Mr. Phitsadan Somchit, Deputy Village Chief and Master Trainer in Thaxono village, noted the behaviour change in his community: “Since the training, we have monitored the positive change in my village. Men who had never assisted their wife doing household chores now assist them, young men of reproductive age who didn’t know about birth control now do, and some of the male villagers who previously hit their wives have now stopped”.
These shifting attitudes and behaviours in the pilot villages will be a platform for long-term impact. By integrating the learnings of the manual into everyday life of the villages, harmful social and gender norms can be dismantled.

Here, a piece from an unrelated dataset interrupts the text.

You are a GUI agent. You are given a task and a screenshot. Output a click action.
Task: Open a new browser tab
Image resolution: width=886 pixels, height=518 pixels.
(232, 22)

A village announcer in Thaxano reported that he will disseminate the messages through the loudspeaker; a teacher from the same village said that he would apply the knowledge into his school teachings; and two male elders serving on the Mediation Unit in Donxang village advised that their new knowledge of gender, violence and power would inform their future decisions and mediations.
Community based efforts such as this one are known to improve men’s and boys’ own wellbeing and SRH as well as enhance their capacity to support women’s and girls’ SRH. During times of crisis, strengthening community awareness raising on the prevention of violence and promotion of SRH is even more critical. Data from LWU demonstrates that instances of child sexual abuse in the Lao PDR, particularly affecting girls, have increased amidst COVID-19 due to the associated lockdown measures. The number of reported rape cases has also increased, as have the counselling requests by girls under the age of 18 who have been sexually exploited, mainly by family members. Many women and children are confined at home with their abusers while services to support survivors are being disrupted or made inaccessible due to the lockdown.
Engaging males at the village level to reduce incidents and impact of violence and promote health-seeking behaviour is a critical element of the joint government of Laos/UNFPA COVID-19 response and recovery strategy.
Beyond the COVID-19 recovery, it is known that long-term positive impacts are linked to actively engaging men – inequalities are reduced, health and wellbeing is improved, and access to education is increased. These objectives fall within Laos’ broader international commitments, including CEDAW recommendations, Beijing+25, ICPD 25 and SDGs, which have been integrated into the development of the new phase of the 5-year National Action Plan on Preventing and Combating Violence against Women (2021–2025) and the 5-year National Action Plan on Gender Equality (2021–2025).
By strategically engaging men at all levels – from the villages to parliament – as partners and champions of gender equality, men and women can tackle the critical task of preventing and reducing violence against women and girls, together.